WASHINGTON (AP): North Korea may be moving ahead with a programme to enrich uranium to make nuclear weapons, according to a report by the Institute for Science and International Security.
Pyongyang "has moved beyond laboratory-scale work" and is now capable of building "at the very least, a pilot-scale" plant of centrifuges to enrich uranium, said the report based partly on information about related equipment purchases that North Korea has made from other nations.
The centrifuge programme "is an avenue for North Korea to increase the number and sophistication of its nuclear weapons and for it to proliferate to others who seek to build their own centrifuge programmes," said authors David Albright and Paul Brannan.

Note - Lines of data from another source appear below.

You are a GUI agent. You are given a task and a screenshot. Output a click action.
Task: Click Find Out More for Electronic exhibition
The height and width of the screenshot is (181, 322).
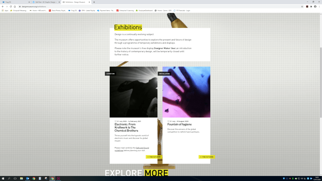(154, 157)
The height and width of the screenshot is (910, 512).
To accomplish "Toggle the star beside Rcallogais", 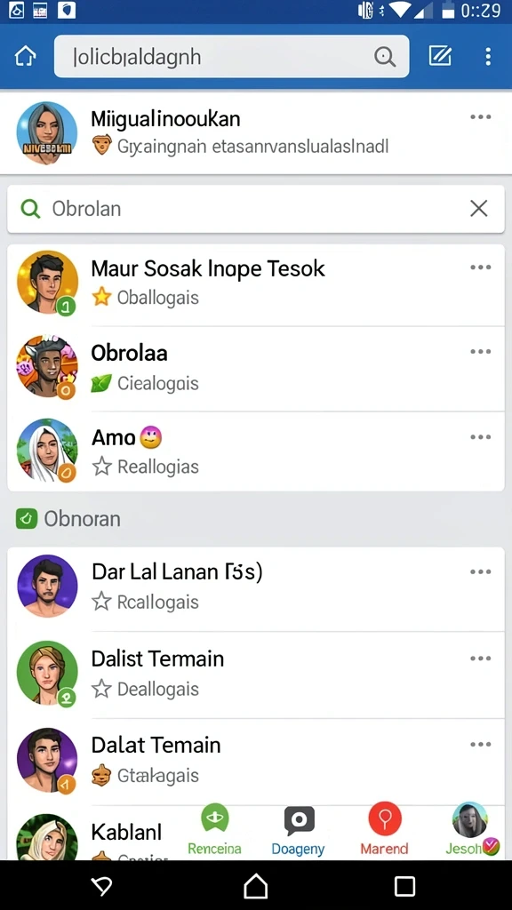I will [x=101, y=602].
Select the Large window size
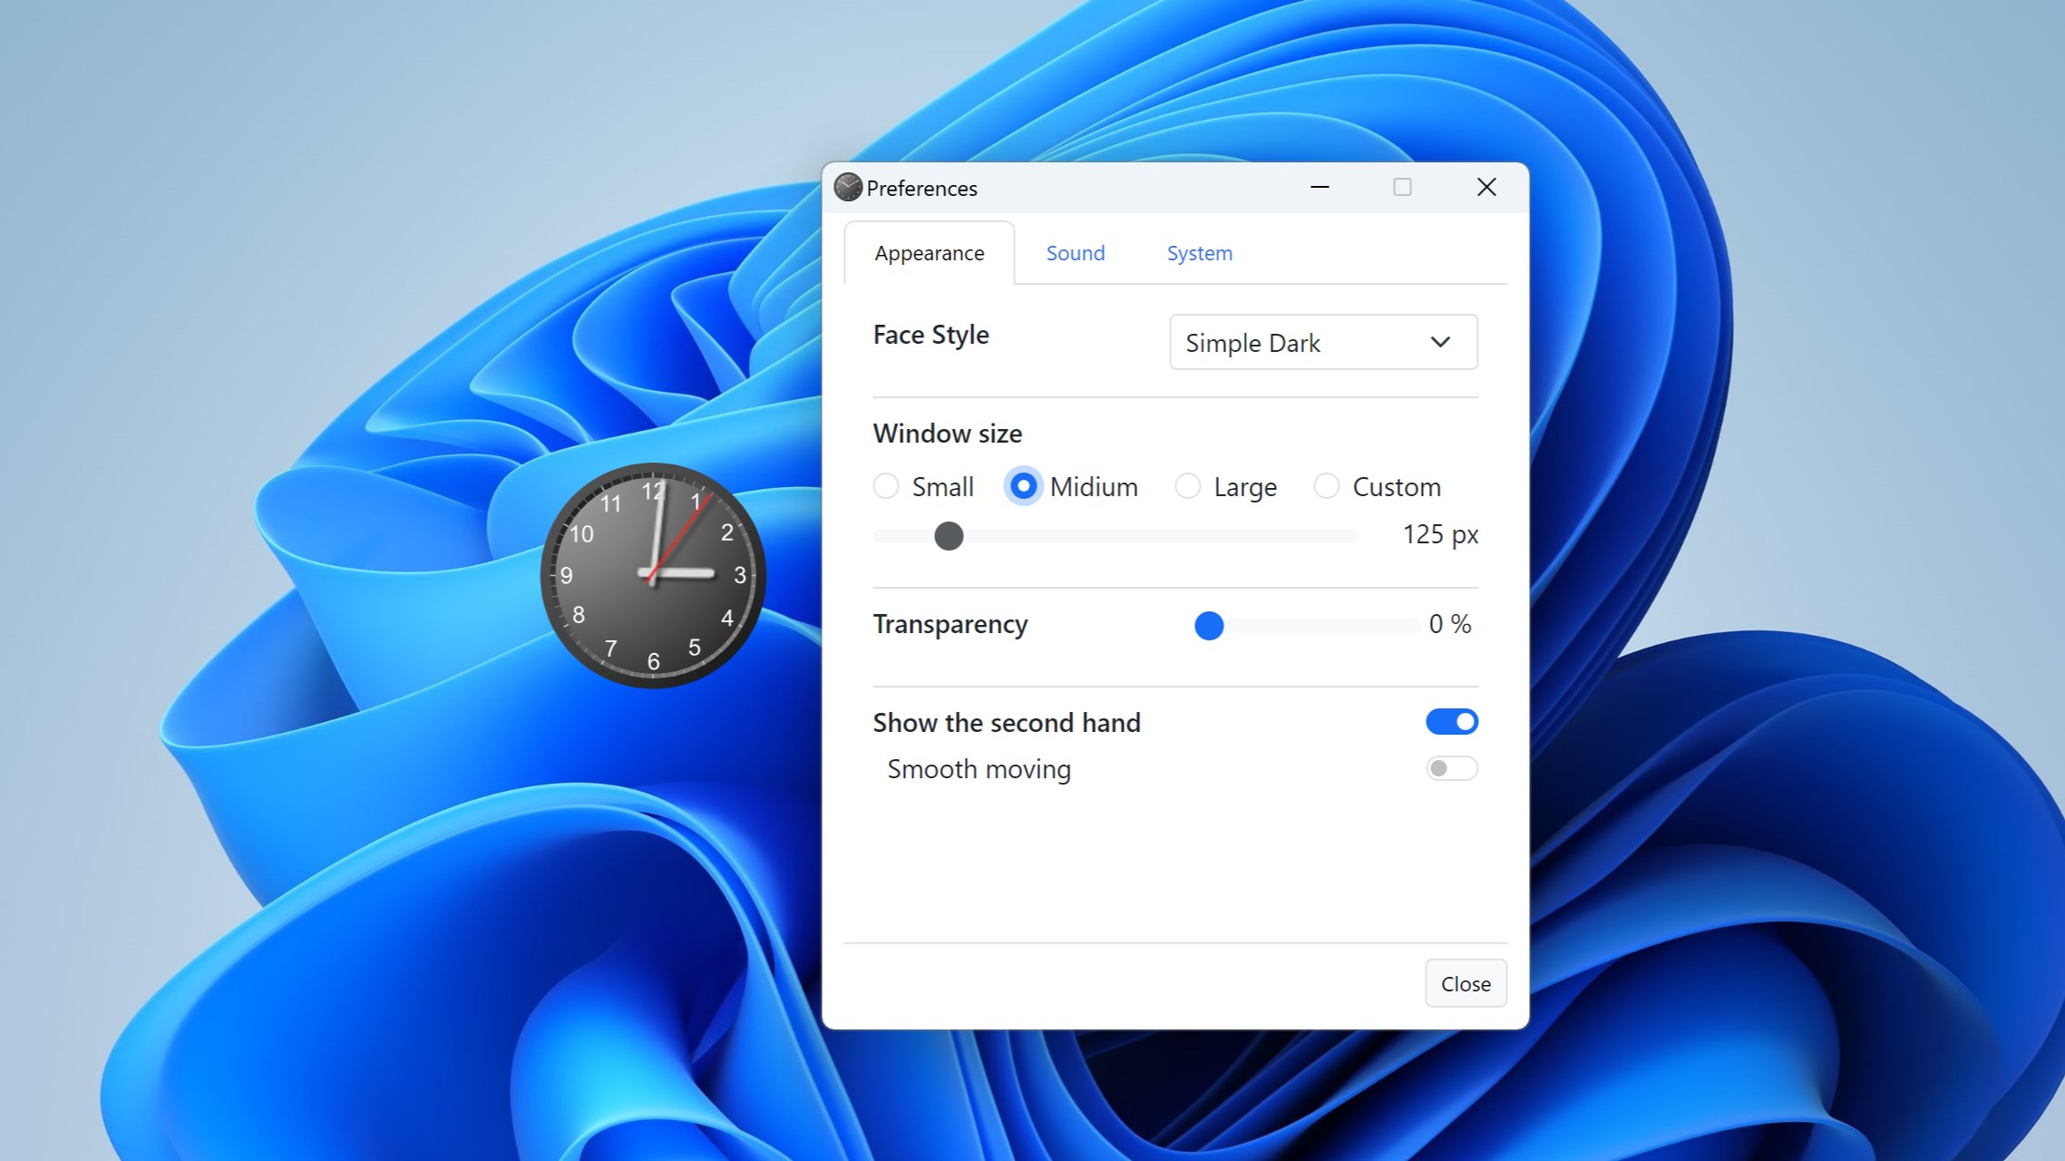2065x1161 pixels. [1188, 486]
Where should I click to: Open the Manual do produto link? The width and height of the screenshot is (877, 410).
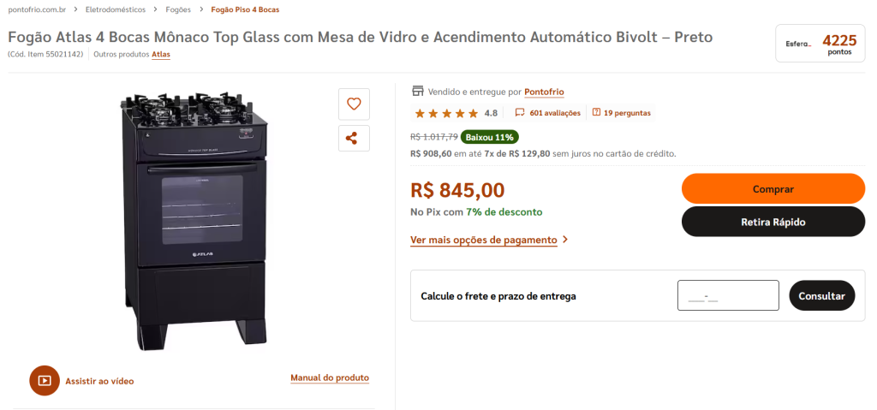pyautogui.click(x=330, y=378)
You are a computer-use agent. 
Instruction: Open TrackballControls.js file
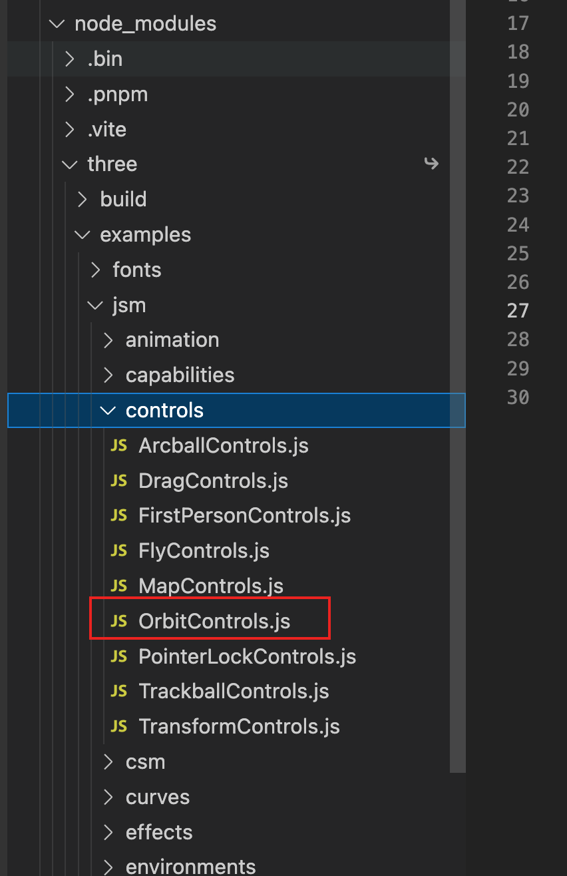234,692
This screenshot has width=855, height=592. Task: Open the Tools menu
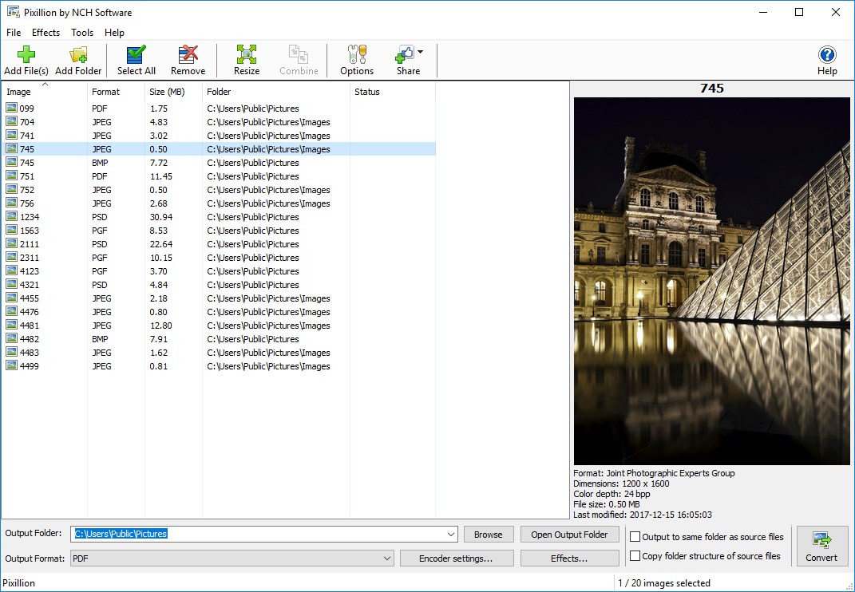point(81,32)
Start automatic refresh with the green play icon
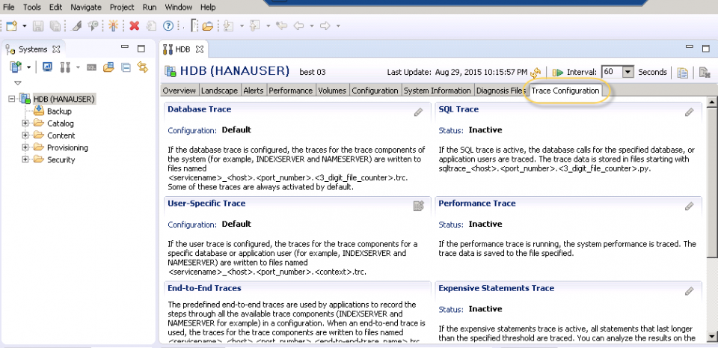Viewport: 718px width, 348px height. tap(557, 73)
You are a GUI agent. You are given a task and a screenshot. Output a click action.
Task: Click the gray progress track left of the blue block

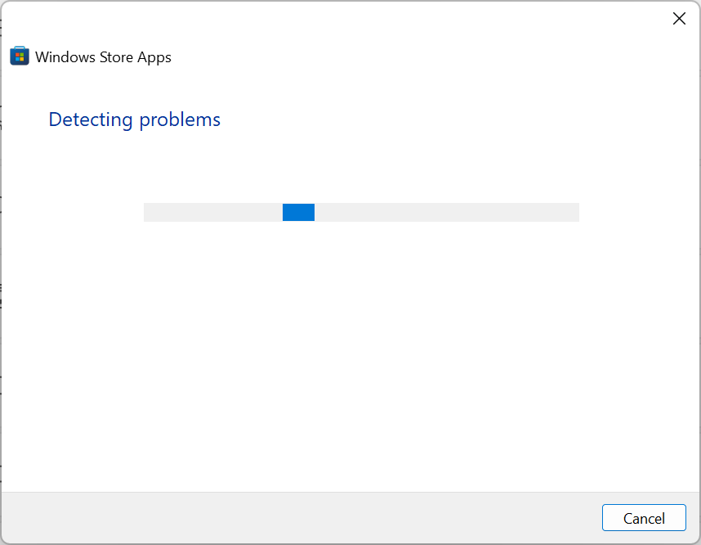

"As a result, the priority is finding ways to either stop the programme or to delay its progress through a combination of negotiations and sanctions."
The report is just the latest warning about Pyongyang's broader nuclear programme.
The institute already said this week that satellite images from September 29 showed new construction in the area around North Korea's nuclear reactor at Yongbyon, where the reclusive regime produced plutonium. And Kim Tae-hyo, the South Korean president's deputy national security adviser, warned in comments this week that the threat posed by the North's nuclear program has reached an "extremely dangerous level."
North Korea frequently buys equipment for its uranium enrichment programme either directly in China or by using China as a transshipment point, Friday's report said.
"There is no evidence that the Chinese government is secretly approving or wilfully ignoring exports to North Korea's centrifuge programme in an effort to strengthen North Korea's nuclear weapons programme," the report said.
"Nonetheless, China is not applying enough resources to detect and stop North Korea's illicit nuclear trade."